[バンコク 17日 ロイター] - タイ政府が17日発表した第2・四半期の国内総生産(GDP)は前年同期比1.9%増と、ロイターがまとめたアナリスト予想の中央値である1.7%増を上回った。

国家経済社会開発評議会(NESDC)のデータによると、季節調整済みの前期比では0.2%減少し、予想の0.6%減ほど落ち込まなかった。NESDCは26年通年の成長率について、従来予想の1.5─2.5%増から2.0─2.5%増に引き上げた。

1─3月期の伸び率は前年比2.8%、前期比では0.6%(改定値)だった。

タイ経済は2025年に2.4%成長した。新型コロナ禍以降は他の東南アジア諸国に後れを取っており、高止まりする家計債務が消費を圧迫している。

NESDCは経済のけん引役である輸出について、26年は15.1%増加すると予想。従来予想の9.6%増から引き上げた。もう一つの成長源である観光部門については、今年の外国人観光客数を従来予想と同じ3200万人と見込んでいる。外国人観光客数はコロナ禍前の19年に過去最多となる約4000万人を記録していた。

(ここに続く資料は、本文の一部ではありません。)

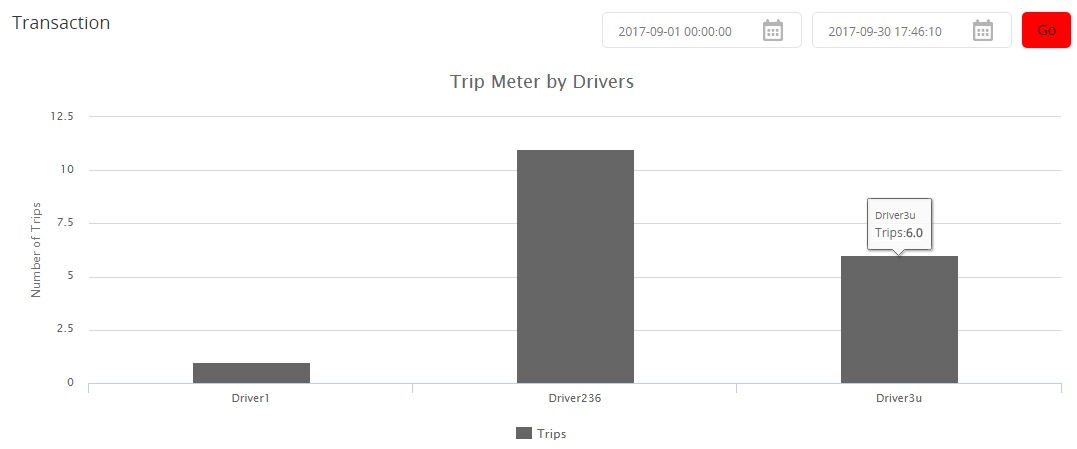Toggle the Trips legend color swatch
1077x449 pixels.
point(524,433)
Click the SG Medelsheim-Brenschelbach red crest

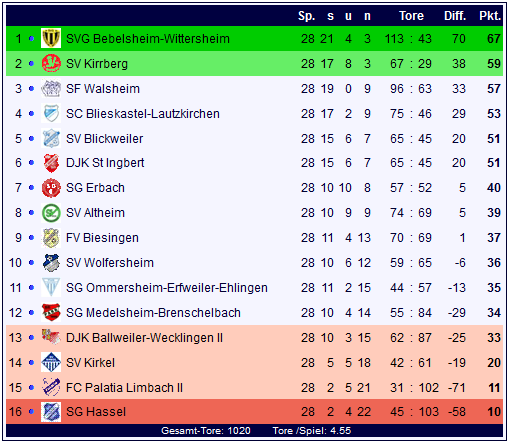pos(51,312)
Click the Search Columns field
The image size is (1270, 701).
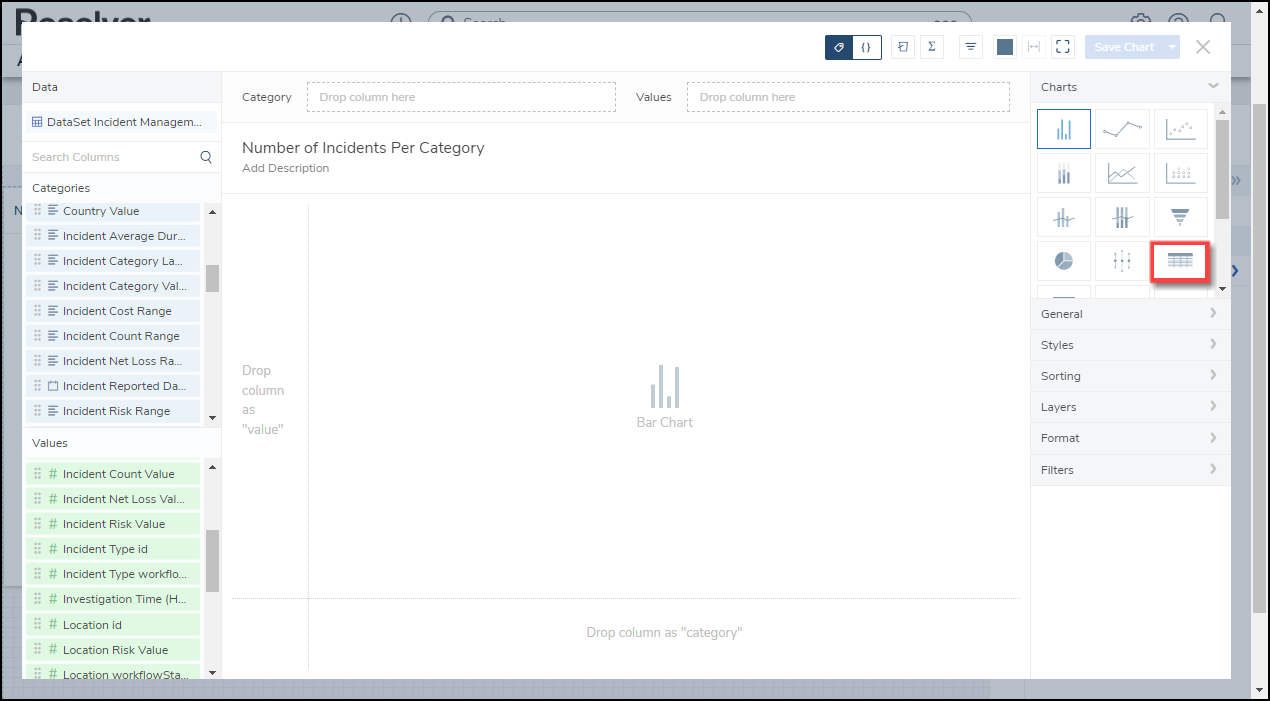click(113, 157)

第2・四半期の失業率は0.96%で、前期の0.94%(改定値)から上昇した。

一方、家計債務や生活費の高止まりで消費が低迷し、経済の重しとなった。政府は6月、原油高の影響への対応と生活費負担軽減を目的とする総額4000億バーツの借入計画の一環として、1760億バーツ(53億ドル)規模の消費者向け補助金策を打ち出した。

財務省は先月、輸出と内需の拡大、政府の支援策を理由に、26年の成長率予想を1.6%から2.5%に引き上げた。